Porém, o meio socioeconômico e a sociobiologia não seriam capazes de explicar tudo no caso dos odiadores do Partido de Lula. É que entre eles a pesquisa encontrou pessoas pobres e também pessoas que, não sendo pobres, eram, entretanto, oriundas das classes trabalhadoras, naquilo que se convencionou chamar de “pobres de direita”. Este fenômeno pode ser constatado facilmente em nossas famílias e também, como dito, nas redes sociais: pessoas que muitas vezes são beneficiárias de programas sociais dos governos de esquerda e que, no entanto, defendem pautas da extrema direita. Como explicar que alguém cuja situação de vulnerabilidade econômica tem sido, notoriamente, objeto das preocupações do Partido dos Trabalhadores odeie esse Partido? Uma explicação plausível e constatada também pelas pesquisas de opinião é a influência das chamadas igrejas evangélicas, pela utilização que elas fazem da palavra de Deus como arma política, associando a esquerda, de forma distorcida, a pautas tidas como anticristãs, como o aborto, o homossexualismo e as ‘ditaduras comunistas’. Os “pobres de direita” são, comprovadamente, pessoas desinformadas, vulneráveis econômica e culturalmente, e, portanto, não devem ser classificadas como “odiadores convictos” do Partido dos Trabalhadores, embora tenham votado em Bolsonaro em 2018 e em 2022.

Resposta à pergunta

Os números revelam que a direita cresceu significativa e consistentemente nos últimos vinte anos no Brasil. As causas do crescimento são diversas, preponderando a utilização, pela direita, da corrupção havida nos governos da esquerda (corrupção preexistente, mas tolerada pela esquerda) como mote para a satanização do Partido do Trabalhadores e de seus líderes; a utilização da lei pelo Ministério Público e pelo Judiciário como aríete para esgarçar a base de apoio social da esquerda, mediante a condenação e desmoralização completa de suas lideranças; a utilização de forma profissional e criminosa do ambiente cibernético para disseminar mentiras a respeito da esquerda de suas pautas; a incapacidade da esquerda de reagir às narrativas da direita disseminadas na imprensa e nas redes sociais; a falta de uma estratégia de atuação visando neutralizar as distorções que os pastores evangélicos fazem das pautas da esquerda, afetando o coração da base social que sustentava as largas vitórias eleitorais do Partido dos Trabalhadores.
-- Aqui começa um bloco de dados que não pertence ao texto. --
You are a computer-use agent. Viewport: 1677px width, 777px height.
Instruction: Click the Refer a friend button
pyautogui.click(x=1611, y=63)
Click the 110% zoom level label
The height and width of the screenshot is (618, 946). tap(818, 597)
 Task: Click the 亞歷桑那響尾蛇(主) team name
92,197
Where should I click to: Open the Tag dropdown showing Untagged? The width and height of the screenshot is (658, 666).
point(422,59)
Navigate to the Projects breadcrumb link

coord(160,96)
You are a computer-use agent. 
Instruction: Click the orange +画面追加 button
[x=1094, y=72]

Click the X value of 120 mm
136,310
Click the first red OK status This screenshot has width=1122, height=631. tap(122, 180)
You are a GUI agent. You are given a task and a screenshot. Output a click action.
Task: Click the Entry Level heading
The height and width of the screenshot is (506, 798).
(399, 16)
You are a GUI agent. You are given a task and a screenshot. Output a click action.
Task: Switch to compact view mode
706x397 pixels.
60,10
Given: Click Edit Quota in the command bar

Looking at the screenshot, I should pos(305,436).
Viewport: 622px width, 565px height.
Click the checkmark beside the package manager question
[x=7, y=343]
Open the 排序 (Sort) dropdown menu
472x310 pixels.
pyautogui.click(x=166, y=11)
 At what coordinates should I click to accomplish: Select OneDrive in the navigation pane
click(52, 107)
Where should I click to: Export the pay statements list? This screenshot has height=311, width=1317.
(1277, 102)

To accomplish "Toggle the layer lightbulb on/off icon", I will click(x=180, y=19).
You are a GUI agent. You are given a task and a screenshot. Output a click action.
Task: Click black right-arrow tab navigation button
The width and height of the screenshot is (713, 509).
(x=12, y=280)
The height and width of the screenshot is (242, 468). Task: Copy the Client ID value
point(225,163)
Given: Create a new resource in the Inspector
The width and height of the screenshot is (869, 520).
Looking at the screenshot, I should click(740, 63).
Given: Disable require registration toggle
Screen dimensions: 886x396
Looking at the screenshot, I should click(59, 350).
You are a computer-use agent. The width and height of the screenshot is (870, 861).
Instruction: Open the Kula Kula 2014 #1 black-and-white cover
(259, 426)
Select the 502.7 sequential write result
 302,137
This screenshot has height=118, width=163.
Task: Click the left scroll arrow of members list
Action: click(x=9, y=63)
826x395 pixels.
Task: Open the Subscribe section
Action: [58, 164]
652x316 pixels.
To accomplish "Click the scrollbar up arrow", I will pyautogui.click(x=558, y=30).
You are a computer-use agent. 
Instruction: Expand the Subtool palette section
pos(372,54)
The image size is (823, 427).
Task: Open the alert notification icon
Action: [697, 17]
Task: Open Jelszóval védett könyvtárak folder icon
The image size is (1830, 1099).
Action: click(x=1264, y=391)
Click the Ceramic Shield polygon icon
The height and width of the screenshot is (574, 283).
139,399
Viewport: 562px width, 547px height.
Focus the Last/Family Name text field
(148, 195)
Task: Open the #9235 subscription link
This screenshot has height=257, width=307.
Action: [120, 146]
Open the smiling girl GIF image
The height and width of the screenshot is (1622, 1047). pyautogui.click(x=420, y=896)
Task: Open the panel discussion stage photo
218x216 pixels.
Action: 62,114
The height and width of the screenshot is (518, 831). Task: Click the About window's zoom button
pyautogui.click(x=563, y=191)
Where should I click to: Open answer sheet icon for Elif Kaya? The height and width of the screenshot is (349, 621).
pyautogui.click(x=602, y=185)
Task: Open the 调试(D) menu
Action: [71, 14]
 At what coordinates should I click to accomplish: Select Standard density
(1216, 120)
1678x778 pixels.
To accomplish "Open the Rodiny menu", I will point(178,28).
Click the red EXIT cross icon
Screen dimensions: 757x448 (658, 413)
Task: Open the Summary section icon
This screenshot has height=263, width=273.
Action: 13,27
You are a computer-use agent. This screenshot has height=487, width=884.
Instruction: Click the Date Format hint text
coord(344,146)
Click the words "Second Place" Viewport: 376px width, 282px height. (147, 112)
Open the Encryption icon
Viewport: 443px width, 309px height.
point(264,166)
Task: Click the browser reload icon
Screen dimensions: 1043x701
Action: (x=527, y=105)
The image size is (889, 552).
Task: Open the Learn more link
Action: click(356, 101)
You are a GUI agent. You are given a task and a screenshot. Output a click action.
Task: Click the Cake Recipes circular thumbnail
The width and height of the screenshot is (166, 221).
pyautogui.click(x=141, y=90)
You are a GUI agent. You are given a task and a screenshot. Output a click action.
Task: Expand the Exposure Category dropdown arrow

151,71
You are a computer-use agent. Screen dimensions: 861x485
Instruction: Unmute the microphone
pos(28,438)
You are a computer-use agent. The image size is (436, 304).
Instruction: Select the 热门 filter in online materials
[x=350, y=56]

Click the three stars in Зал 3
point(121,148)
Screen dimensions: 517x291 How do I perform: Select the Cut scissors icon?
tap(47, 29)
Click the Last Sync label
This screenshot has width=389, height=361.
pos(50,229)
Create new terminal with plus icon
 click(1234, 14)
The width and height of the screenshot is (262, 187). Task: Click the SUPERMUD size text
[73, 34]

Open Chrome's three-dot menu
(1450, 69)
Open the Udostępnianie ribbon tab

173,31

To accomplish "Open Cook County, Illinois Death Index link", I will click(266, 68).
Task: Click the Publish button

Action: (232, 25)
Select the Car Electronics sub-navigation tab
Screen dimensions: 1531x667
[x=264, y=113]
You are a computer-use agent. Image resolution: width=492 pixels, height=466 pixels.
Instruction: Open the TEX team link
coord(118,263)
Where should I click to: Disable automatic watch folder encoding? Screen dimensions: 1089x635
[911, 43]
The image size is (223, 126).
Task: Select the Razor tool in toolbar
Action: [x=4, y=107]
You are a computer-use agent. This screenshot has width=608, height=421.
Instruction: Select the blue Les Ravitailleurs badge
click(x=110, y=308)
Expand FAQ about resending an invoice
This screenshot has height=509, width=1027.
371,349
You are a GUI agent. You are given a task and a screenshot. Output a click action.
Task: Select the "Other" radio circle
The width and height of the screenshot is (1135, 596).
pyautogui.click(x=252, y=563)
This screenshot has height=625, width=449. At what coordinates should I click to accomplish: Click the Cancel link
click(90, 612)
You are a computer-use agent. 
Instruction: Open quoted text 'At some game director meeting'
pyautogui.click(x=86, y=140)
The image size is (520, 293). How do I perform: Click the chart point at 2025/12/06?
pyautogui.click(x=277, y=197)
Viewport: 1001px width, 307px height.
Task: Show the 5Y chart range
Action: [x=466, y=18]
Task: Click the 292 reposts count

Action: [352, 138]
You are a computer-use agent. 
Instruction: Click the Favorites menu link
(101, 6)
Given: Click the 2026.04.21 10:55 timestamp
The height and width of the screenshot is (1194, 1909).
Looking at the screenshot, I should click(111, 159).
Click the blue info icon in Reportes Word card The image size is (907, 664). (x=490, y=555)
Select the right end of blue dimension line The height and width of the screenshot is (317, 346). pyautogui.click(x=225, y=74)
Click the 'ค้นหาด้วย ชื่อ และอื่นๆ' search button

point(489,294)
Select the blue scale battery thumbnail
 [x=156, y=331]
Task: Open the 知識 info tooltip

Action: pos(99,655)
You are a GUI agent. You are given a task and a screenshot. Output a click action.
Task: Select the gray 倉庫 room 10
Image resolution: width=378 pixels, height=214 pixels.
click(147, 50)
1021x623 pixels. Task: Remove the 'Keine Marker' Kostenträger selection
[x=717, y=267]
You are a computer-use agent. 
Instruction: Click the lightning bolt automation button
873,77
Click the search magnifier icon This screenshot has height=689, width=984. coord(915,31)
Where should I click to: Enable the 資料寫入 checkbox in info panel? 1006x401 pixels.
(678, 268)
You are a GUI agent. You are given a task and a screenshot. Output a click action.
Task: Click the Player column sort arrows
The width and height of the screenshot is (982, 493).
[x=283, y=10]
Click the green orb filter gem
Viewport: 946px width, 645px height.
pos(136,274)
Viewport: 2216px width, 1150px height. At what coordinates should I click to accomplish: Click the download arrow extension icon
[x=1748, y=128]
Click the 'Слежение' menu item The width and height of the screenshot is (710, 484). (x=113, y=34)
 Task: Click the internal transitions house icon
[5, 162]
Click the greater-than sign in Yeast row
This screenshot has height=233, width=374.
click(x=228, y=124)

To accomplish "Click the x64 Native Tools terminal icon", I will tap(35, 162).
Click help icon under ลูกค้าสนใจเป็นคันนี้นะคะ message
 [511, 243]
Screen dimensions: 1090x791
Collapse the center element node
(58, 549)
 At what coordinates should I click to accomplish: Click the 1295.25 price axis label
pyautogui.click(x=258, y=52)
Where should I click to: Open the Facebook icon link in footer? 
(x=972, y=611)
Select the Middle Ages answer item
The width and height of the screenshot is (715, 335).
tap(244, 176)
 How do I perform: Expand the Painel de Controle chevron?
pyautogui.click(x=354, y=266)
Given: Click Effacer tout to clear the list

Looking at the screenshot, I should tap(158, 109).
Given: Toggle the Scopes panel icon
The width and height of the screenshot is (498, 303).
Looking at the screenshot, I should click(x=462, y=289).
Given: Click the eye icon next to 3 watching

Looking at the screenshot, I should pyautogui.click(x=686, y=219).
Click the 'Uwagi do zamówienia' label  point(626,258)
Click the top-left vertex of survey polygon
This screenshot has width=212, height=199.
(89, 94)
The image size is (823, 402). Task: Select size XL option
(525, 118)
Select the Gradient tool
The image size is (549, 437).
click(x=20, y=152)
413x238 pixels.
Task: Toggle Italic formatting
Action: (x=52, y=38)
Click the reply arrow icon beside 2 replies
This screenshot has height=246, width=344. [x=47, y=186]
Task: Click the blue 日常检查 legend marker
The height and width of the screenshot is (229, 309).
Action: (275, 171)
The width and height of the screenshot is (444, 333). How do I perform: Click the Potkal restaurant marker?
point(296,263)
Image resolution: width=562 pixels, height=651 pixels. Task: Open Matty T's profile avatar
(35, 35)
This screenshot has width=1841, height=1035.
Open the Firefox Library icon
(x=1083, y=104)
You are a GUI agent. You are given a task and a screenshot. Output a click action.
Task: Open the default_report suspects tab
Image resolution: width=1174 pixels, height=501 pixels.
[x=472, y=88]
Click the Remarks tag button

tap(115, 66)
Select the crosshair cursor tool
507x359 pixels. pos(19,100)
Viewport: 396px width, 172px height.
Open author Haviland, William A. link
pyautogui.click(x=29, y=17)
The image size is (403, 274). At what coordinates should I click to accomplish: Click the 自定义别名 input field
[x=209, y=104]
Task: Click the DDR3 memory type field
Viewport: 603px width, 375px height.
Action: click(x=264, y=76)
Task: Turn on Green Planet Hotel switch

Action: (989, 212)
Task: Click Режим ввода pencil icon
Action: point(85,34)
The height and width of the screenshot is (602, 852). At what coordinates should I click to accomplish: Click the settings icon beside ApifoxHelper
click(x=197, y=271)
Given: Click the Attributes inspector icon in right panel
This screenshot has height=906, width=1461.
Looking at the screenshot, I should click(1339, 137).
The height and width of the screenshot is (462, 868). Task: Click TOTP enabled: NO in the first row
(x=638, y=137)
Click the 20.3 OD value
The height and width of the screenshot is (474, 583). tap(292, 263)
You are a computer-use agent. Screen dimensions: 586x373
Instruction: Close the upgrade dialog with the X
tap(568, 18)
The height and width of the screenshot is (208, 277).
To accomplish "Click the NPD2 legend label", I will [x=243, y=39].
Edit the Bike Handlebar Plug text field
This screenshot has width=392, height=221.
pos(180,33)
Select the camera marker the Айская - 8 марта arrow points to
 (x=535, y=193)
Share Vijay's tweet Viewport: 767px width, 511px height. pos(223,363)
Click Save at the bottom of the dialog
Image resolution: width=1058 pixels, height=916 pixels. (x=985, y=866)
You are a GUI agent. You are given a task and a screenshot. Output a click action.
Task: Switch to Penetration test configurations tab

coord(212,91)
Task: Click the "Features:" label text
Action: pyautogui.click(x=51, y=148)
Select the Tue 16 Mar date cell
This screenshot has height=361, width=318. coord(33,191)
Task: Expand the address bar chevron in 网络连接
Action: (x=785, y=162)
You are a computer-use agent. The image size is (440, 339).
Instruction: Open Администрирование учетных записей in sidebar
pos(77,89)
Todas essas acusações, coordenadas e marteladas ano após ano, levaram a aversão natural que nos anos oitenta parte da sociedade tinha à esquerda (aversão remanescente da época da ditadura) ao nível do ódio, direcionado para aquele que encarna e representa o pensamento de esquerda no Brasil, o Partido dos Trabalhadores. Por outro lado, pesquisas facilmente encontradas na internet apontam que cerca de 24% dos eleitores brasileiros se declaram de direita, portanto, sem qualquer propensão de votarem em candidatos de esquerda.

Assim, somados os 20% que odeiam o PT com os 24% que, mesmo não odiando o Partido, não votam na esquerda, tem-se o tamanho eleitoral real da direita no Brasil hoje como sendo algo em torno de 44% do eleitorado, o que ‘bate’ com os 43,20% de eleitores que votaram em Bolsonaro no 1º turno de 2022.

Então, a resposta à pergunta feita no início deste artigo é positiva. Com efeito, a direita no Brasil tem, hoje, efetivamente, os números eleitorais que a eleição de 2022 demonstrou no 1º turno – cerca de 44% por centos dos eleitores.